## AUFGABEN
a) Nenne alle Aufforderungen in der Befehlsform, die die Antwort im Forenauszug unten an den zitierten Schreiber richtet.
b) Schreibe den Forenauszug über Spielaufnahmen und Serverfarmen unten im selben Ton weiter, beginnend nach seinem letzten Satz.

## TEXTAUSSCHNITT
★ ★ ★ ★ ★ ★ ★

Die Gamecapture Cards encoden das Video schon beim Aufnehmen und wenn du es dannach nochmal encodest verlierst du viel Qualität. YT encodet das Video ja auch noch mal.
Das selbe gilt auch für Nvidia Shadowplay, OBS etc.



Kerkilabro schrieb:


> Ein Spiel zu dem es gefühlt über 1000 Lets Player gibt. Denen ist nicht wirklich klar, das sie einen Server in einer gigantischen Serverfarm vollmüllen. Lebensraum wird wegen so einen Mist geraubt, egal ob für Mensch, Tier oder Natur. Zudem zerstört so eine Serverfarm auch das Klima. Aber Hauptsache man hat Spaß! Sorry   Òóps, hab wieder das geschrieben was ich gedacht habe.



Niemand zwingt dich das Internet zu benutzen. Geh mit gutem Beispiel voraus und schalte deinen PC aus, lass ihn aus und geh Bäume pflanzen. Ich wette dir ist die Umwelt genauso egal wie die meisten von uns und denkst nicht jeden Tag an die Bäume da draußen.
Du kannst ja auch das Gegenteil behaupten, aber das glaube ich dir nicht.

★ ★ ★ ★ ★ ★ ★

## DATENAUSZUG
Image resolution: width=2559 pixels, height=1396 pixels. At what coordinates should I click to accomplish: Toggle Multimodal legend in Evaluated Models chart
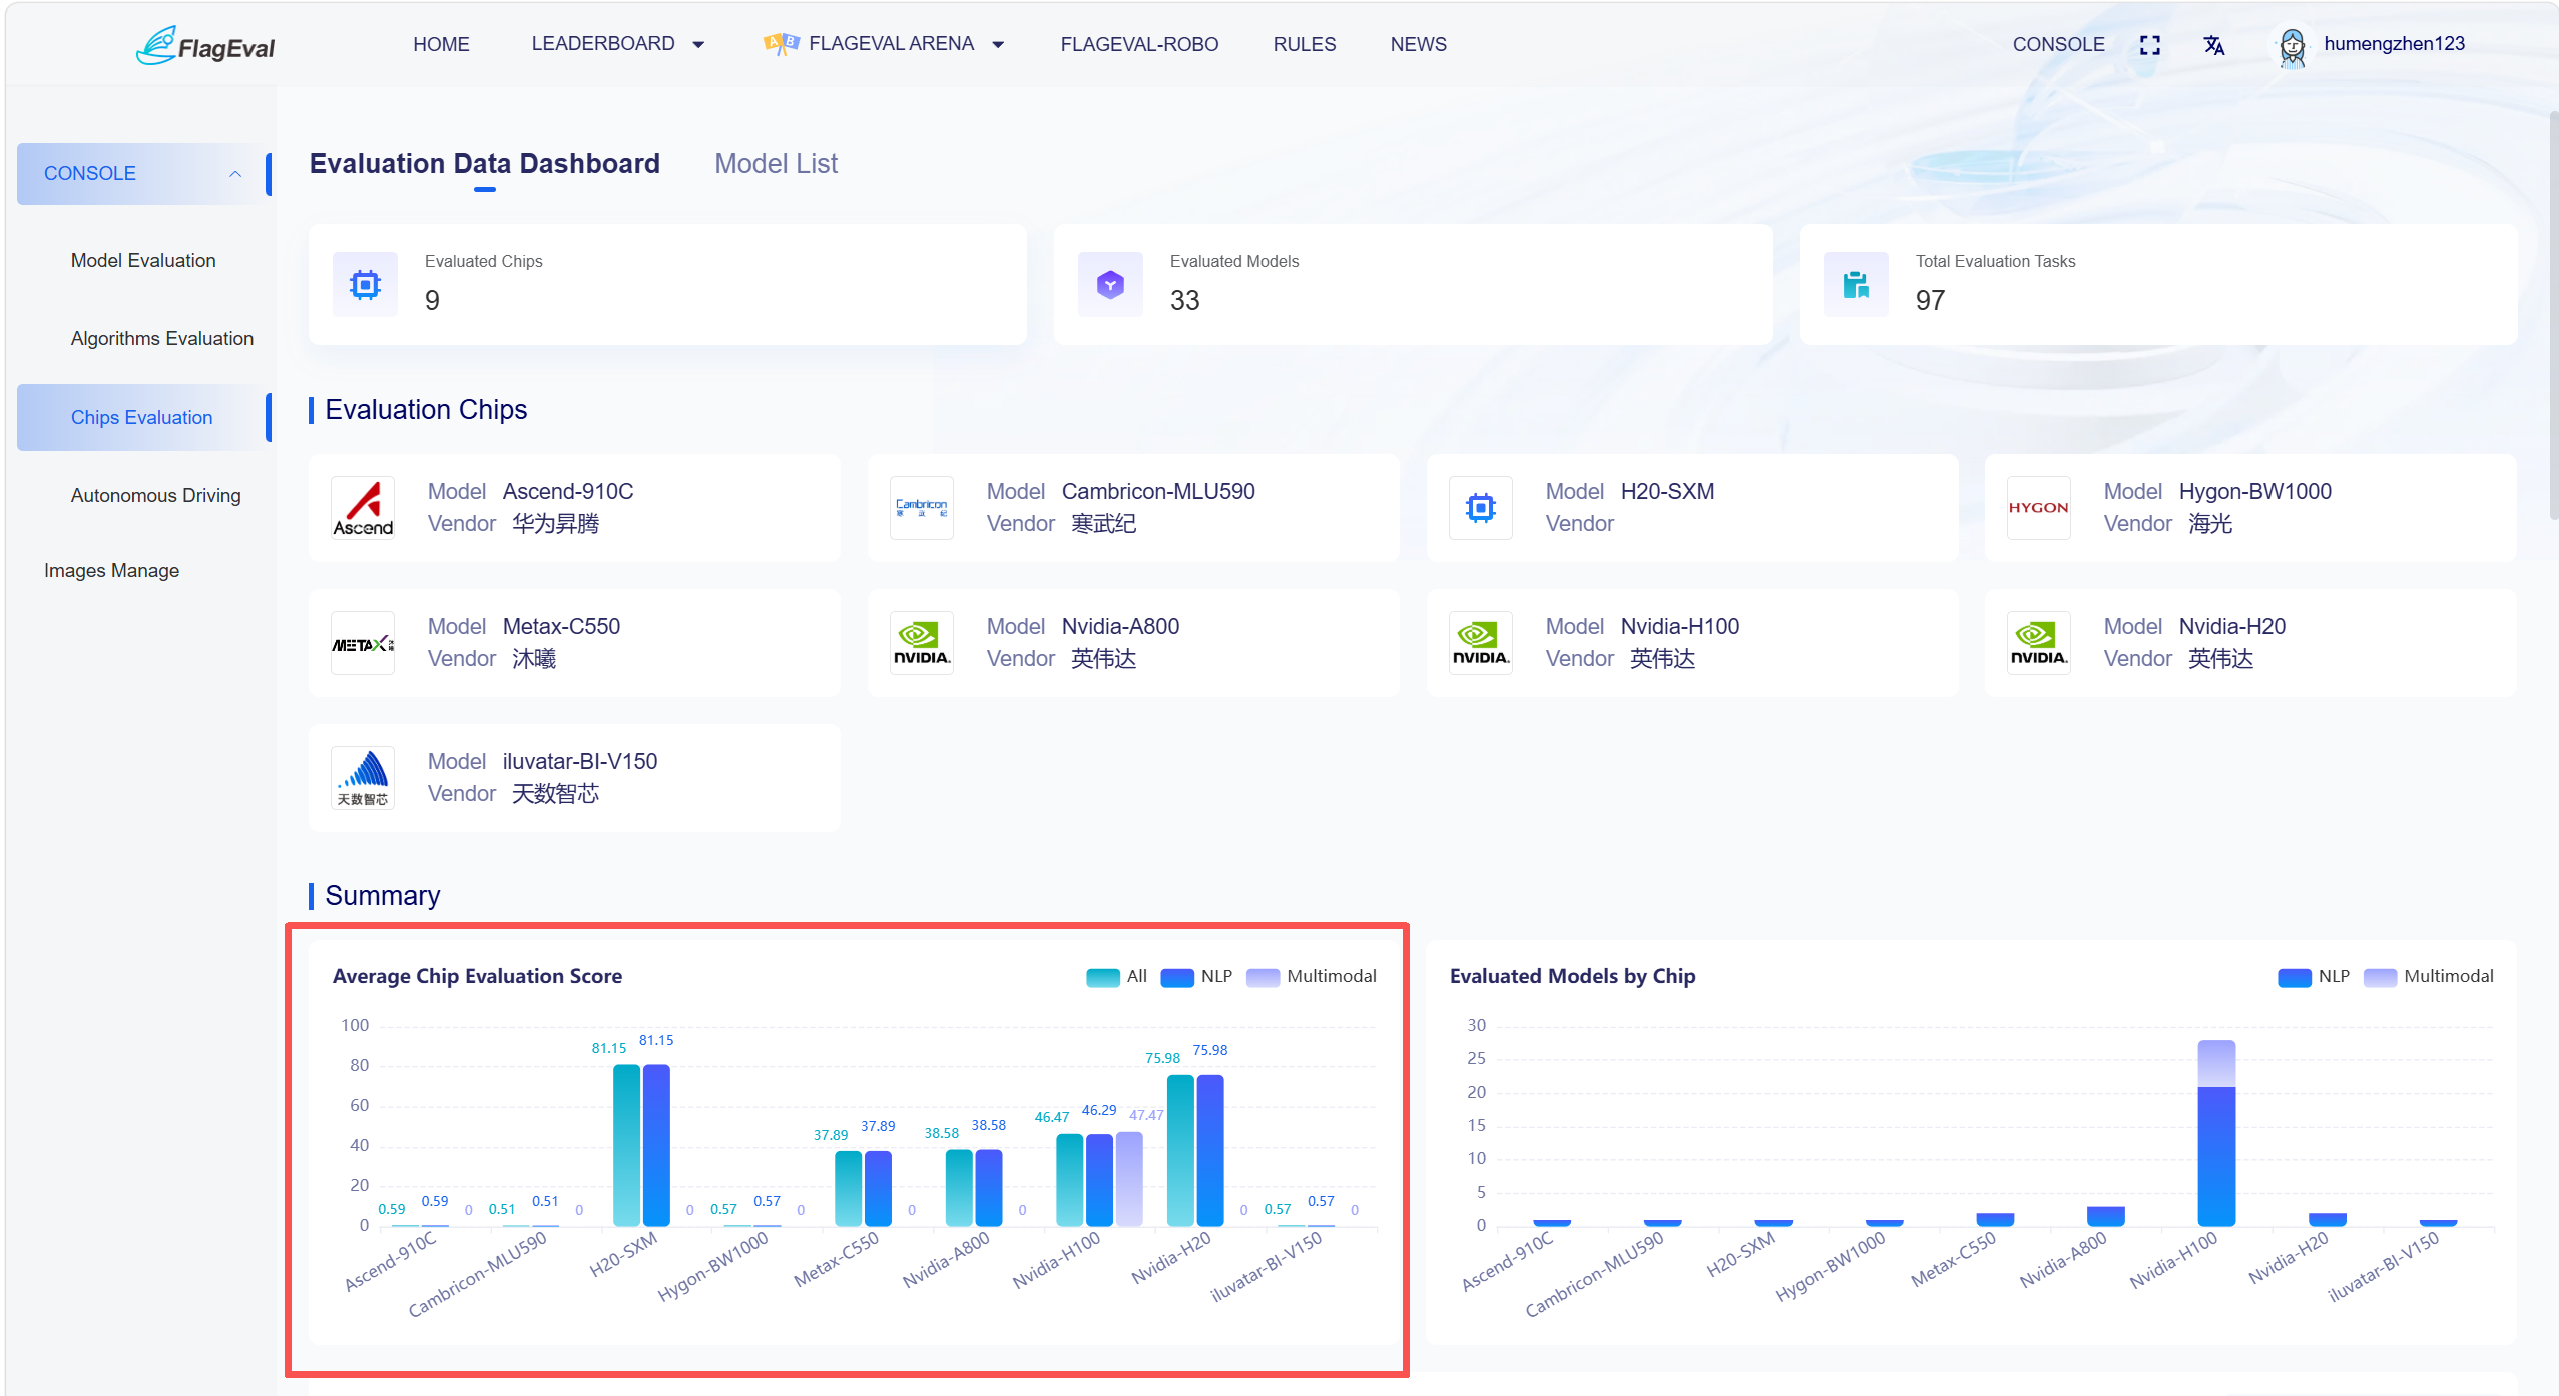(x=2429, y=976)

★ ★ ★ ★ ★ ★ ★

## LÖSUNGEN
a)
- Geh mit gutem Beispiel voraus
- schalte deinen PC aus
- lass ihn aus
- geh Bäume pflanzen

b)
----------



## MezZo_Mix (7. März 2015)

Haut so ein Kommentar raus, sitzt aber selber vorm PC unglaublich...


----------



## Dr Bakterius (7. März 2015)

Ich lege auf so etwas keinen gesteigerten Wert, würde aber sagen wenn du unbedingt so etwas machen willst dann finde deinen Stil


----------



## dennis1706 (8. März 2015)

Stueppi schrieb:


> Die Gamecapture Cards encoden das Video schon beim Aufnehmen und wenn du es dannach nochmal encodest verlierst du viel Qualität. YT encodet das Video ja auch noch mal.
> Das selbe gilt auch für Nvidia Shadowplay, OBS etc.
> 
> 
> ...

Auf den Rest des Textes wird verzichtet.